Along with projections from a 'Policing London Business Plan' published in March, the numbers are graphed as follows:

The approximate number of officers expected for the 2011-12 financial year is put at 32,510, which will also be at the end of Mr. Johnson's term in office. Compared to his inheritance of 31,398, this would mean police officer numbers will have increased by 1,112 under Mr. Johnson's premiership.
  • Next up we have "crime". Boris says "crime is down in London". The video says he's lying and says "knife crime is up". This is bit like a farmer saying "the yield of apples from the orchard is down" and a farm hand saying "you liar, the number of apples on this one tree has gone up". You know what? Crime overall in London might be up, Boris may indeed be lying. However if you're going to accuse him of doing so at least use the right data to make your point!
  • On to the congestion charge. Boris says he would not allow it to go up. They say he increased it by 25%. This is the one true thing so far. He increased it by £2, from £8 to £10. My guess is that this is why the producers claim to be "unaligned", you see, it would look a bit silly from a green point of view if they aligned themselves and were then arguing against a rise of something that is in line with general environmental policies.
  • Affordable homes is next. Boris says there will be "50,000 affordable homes by May next year". He doesn't say what year. The video says there have only been "56 affordable home started building between April and September". They don't say what April and September. Let's take a quick look at a random council though. According to the Royal Borough of Greewnich's affordable housing and regeneration web pages, "some 1,198 new homes were built last year". Where exactly did this random "56" number come from then?
  • Finally we have transport fares. Boris, being interviewed specifcally about bendy-buses and their replacement, he is asked if he can financially make that change. He says "I think we can... and I think we can do it without increasing fares for London". The video then points out that fares have gone up a whopping 47% - that's about 50p for most bus journey's incidentally, but saying it in percentage terms sounds much worse but I digress. You see, the video makers have buggered up again here. Instead of finding a generic clip of Boris saying that he will not increase fares period, they've found one where he says he doesn't think he needs to increase fares for a specific project to be possible. That doesn't mean he can't increase fares for other things, much as the previous Mayor increased fares multiple times for multiple things.

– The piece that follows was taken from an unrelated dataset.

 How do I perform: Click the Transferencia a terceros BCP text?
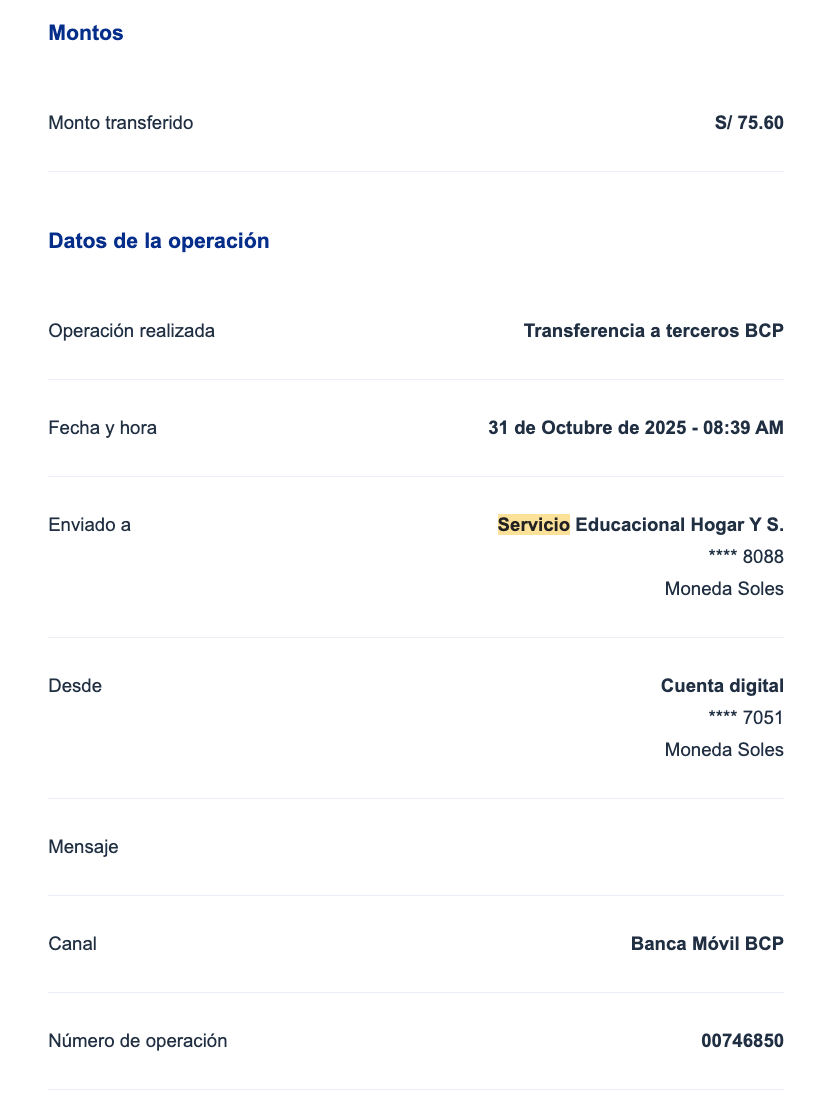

So there we have it. An attack video about "lies" that amusingly enough is mostly full of errr... lies. Five specific claims, and only one that can in anyway be described as accurate.

Actually, I'm being unfair, they're not so much lies as statements that, more often than not, are juxtaposed against other statements that are about different things.

I think the more appropriate word might be disingenuous, and that is why the BBC, LBC and the Evening Standard, who Sunny laments, have not pushed such things, because if they did, they'd be hauled over the coals for it.

Verdict: Must try harder

Monday, April 09, 2012

Was the "boiler tax" dreamt up during a crack-party?

I know, I know, it's rare to even see me post more than a few characters on Twitter these days, but occasionally 140 individual letters/number just doesn't cut it for what I want to say.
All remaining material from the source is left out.